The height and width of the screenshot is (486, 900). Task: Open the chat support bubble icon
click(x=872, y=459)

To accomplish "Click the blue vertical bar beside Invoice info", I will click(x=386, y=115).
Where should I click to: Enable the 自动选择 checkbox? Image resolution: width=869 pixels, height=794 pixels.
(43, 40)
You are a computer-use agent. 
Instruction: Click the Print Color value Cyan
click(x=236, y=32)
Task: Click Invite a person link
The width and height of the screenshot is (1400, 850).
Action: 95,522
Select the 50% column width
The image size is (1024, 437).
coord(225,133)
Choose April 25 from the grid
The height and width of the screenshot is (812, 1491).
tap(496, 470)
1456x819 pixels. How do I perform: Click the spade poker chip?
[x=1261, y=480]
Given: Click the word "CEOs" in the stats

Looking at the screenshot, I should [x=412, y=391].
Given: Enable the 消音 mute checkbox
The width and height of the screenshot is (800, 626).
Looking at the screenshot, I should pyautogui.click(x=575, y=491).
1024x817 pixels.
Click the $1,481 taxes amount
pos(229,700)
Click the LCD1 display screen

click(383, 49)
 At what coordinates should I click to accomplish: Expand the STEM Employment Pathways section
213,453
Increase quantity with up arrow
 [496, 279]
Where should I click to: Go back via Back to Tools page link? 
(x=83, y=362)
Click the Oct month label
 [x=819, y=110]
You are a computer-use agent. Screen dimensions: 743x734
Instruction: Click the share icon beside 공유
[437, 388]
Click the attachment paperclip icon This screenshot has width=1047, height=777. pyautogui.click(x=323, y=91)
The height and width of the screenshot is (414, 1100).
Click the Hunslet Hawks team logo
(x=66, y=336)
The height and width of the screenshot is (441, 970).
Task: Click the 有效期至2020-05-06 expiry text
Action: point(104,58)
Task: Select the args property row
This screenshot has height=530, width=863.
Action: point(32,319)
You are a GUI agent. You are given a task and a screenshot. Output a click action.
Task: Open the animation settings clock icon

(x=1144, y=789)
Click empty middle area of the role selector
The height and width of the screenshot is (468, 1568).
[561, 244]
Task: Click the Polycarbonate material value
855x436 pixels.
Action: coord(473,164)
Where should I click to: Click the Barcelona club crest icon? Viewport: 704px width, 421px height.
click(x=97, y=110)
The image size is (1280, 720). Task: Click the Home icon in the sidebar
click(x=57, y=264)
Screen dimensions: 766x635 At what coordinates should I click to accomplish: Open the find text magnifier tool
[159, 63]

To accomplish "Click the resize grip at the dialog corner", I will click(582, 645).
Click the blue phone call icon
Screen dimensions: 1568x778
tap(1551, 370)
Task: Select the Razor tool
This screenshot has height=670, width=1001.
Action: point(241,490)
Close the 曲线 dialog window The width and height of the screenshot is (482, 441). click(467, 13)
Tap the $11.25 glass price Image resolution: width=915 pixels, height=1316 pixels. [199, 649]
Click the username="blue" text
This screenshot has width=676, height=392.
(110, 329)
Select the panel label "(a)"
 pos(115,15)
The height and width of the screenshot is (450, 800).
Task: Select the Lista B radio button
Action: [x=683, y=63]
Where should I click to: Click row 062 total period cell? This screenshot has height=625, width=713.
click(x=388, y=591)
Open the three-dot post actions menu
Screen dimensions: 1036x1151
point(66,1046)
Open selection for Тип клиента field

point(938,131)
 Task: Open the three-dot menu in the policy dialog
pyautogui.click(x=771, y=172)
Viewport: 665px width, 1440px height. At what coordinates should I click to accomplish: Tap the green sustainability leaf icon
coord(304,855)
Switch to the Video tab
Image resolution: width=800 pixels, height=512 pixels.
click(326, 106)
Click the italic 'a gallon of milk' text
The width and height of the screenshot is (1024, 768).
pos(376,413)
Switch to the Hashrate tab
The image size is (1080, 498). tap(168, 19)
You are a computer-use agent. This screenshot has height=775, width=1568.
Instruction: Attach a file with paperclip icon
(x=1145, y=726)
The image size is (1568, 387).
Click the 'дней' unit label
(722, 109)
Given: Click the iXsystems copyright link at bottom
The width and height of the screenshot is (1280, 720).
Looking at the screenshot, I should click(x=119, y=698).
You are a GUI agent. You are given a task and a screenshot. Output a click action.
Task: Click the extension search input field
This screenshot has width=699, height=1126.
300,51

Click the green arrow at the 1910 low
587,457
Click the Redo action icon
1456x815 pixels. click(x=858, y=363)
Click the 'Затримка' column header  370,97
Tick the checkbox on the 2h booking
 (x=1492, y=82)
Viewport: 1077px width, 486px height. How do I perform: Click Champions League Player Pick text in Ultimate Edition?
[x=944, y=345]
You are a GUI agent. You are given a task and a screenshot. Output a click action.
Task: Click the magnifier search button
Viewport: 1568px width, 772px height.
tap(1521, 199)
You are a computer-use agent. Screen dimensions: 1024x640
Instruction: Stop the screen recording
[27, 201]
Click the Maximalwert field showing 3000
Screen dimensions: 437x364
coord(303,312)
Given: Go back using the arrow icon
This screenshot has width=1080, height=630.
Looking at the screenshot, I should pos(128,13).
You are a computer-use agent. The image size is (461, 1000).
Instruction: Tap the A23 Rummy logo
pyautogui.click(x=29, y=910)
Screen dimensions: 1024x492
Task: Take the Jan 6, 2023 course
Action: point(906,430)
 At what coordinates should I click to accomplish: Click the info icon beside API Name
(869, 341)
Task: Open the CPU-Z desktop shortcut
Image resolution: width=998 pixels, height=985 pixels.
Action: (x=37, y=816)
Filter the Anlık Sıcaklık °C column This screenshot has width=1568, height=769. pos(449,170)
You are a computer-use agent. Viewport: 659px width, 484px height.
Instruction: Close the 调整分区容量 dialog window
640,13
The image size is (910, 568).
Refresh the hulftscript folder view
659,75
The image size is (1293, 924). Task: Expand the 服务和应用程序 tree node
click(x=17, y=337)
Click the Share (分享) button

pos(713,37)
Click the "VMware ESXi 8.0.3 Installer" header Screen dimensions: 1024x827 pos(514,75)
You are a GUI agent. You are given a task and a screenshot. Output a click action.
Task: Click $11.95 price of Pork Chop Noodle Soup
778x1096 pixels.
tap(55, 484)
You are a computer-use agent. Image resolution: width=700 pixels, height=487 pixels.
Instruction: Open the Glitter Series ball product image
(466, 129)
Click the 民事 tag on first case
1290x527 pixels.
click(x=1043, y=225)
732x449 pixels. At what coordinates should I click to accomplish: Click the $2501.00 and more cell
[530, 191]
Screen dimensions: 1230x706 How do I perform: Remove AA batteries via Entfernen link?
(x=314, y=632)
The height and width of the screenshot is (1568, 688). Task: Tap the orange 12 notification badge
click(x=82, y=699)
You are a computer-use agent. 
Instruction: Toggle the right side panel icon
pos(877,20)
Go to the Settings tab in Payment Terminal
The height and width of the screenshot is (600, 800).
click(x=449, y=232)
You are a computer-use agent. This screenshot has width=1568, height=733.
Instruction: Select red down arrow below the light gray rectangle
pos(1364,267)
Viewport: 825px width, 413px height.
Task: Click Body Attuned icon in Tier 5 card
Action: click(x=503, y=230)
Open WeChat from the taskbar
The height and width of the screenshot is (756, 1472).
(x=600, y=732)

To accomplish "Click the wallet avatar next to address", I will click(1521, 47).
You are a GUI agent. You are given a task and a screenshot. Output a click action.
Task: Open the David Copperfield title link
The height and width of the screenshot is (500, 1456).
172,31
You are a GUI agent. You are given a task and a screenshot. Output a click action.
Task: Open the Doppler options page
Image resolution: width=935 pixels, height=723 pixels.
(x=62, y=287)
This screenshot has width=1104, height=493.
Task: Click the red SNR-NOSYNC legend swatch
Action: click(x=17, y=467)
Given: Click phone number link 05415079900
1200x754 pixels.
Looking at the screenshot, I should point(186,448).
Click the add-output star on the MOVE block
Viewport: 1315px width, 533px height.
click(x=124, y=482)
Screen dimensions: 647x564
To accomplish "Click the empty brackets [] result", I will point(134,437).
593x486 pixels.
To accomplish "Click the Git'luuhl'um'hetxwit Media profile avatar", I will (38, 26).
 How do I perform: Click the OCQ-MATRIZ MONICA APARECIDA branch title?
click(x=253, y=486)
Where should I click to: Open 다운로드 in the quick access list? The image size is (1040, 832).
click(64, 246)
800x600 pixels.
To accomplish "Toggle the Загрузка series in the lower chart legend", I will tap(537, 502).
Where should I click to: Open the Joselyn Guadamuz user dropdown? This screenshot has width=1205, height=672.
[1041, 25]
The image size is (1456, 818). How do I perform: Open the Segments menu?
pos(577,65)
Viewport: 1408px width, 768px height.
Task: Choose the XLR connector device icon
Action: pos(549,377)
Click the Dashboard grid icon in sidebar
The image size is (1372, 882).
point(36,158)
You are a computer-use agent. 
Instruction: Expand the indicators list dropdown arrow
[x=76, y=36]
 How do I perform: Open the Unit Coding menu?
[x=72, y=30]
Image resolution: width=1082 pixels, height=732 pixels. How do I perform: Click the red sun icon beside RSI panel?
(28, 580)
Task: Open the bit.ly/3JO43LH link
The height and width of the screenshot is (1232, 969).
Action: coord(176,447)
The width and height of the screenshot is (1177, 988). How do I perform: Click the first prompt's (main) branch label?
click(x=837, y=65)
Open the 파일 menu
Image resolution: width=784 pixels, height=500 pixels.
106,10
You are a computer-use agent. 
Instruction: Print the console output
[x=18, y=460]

........

ACTIVITY -
Of the lines above, output exactly those from the line bearing "Click the Oct month label" through the line bearing "Close the 曲线", inclusive.

RESULT OF THE TASK -
Click the Oct month label
 [x=819, y=110]
You are a computer-use agent. Screen dimensions: 743x734
Instruction: Click the share icon beside 공유
[437, 388]
Click the attachment paperclip icon This screenshot has width=1047, height=777. pyautogui.click(x=323, y=91)
The height and width of the screenshot is (414, 1100).
Click the Hunslet Hawks team logo
(x=66, y=336)
The height and width of the screenshot is (441, 970).
Task: Click the 有效期至2020-05-06 expiry text
Action: point(104,58)
Task: Select the args property row
This screenshot has height=530, width=863.
Action: point(32,319)
You are a GUI agent. You are given a task and a screenshot. Output a click action.
Task: Open the animation settings clock icon

(x=1144, y=789)
Click empty middle area of the role selector
The height and width of the screenshot is (468, 1568).
[561, 244]
Task: Click the Polycarbonate material value
855x436 pixels.
Action: coord(473,164)
Where should I click to: Click the Barcelona club crest icon? Viewport: 704px width, 421px height.
click(x=97, y=110)
The image size is (1280, 720). Task: Click the Home icon in the sidebar
click(x=57, y=264)
Screen dimensions: 766x635 At what coordinates should I click to accomplish: Open the find text magnifier tool
[159, 63]

To accomplish "Click the resize grip at the dialog corner", I will click(582, 645).
Click the blue phone call icon
Screen dimensions: 1568x778
tap(1551, 370)
Task: Select the Razor tool
This screenshot has height=670, width=1001.
Action: point(241,490)
Close the 曲线 dialog window The width and height of the screenshot is (482, 441). click(467, 13)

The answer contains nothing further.